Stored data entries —

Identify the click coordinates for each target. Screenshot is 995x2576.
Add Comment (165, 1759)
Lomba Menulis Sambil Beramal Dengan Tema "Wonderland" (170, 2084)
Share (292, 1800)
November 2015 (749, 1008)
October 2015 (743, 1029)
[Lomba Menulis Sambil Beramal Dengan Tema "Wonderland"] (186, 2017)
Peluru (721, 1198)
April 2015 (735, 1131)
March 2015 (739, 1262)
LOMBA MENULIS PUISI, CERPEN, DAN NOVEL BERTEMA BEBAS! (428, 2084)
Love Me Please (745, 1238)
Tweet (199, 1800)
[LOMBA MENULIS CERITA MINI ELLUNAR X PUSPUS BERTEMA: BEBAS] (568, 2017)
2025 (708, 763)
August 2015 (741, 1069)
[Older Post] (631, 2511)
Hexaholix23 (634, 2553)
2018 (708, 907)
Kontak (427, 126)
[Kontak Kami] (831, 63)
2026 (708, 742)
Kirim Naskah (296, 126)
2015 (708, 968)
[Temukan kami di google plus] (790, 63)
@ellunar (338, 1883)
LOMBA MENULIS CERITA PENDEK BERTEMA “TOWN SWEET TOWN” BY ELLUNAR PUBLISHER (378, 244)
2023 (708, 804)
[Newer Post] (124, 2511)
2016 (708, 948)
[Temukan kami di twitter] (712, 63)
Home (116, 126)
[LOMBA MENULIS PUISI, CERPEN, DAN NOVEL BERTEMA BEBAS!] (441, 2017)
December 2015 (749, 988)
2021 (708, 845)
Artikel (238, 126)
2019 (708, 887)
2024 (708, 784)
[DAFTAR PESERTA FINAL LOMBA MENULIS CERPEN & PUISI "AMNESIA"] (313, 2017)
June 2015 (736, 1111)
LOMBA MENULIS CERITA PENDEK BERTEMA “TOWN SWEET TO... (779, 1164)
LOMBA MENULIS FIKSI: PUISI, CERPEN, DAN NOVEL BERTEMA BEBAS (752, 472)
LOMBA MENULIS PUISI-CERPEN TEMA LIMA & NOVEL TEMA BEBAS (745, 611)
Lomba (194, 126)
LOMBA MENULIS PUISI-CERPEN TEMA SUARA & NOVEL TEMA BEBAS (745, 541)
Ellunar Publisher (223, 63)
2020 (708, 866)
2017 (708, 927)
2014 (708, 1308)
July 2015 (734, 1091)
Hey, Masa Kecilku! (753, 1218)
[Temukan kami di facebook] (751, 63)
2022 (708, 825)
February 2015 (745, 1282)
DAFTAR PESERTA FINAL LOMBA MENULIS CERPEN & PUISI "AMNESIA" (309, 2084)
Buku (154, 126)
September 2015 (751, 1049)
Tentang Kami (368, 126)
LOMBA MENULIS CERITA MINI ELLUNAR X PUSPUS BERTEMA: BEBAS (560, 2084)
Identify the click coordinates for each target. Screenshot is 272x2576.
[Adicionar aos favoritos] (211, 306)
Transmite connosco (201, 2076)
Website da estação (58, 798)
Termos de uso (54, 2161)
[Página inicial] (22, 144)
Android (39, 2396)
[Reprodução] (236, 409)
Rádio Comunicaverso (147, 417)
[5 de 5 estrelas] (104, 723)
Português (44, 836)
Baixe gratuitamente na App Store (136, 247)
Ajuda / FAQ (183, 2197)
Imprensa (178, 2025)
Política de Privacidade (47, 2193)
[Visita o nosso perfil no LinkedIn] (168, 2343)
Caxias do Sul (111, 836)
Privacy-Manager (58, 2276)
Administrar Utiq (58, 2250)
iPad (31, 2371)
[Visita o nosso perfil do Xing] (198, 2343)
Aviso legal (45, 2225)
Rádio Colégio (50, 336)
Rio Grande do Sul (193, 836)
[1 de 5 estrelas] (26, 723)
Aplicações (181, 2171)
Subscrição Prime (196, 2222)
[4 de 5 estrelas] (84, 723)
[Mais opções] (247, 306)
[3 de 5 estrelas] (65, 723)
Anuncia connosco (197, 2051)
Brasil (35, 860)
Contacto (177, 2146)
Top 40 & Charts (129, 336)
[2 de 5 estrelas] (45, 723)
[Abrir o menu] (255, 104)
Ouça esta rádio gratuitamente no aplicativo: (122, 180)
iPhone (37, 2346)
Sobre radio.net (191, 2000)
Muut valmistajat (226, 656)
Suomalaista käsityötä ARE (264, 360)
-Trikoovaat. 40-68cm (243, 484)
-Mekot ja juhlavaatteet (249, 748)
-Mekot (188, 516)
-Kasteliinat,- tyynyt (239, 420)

TASK PROMPT — Work out how many lines of the data above contain the string "each" and give the number alone.

TASK SOLUTION — 2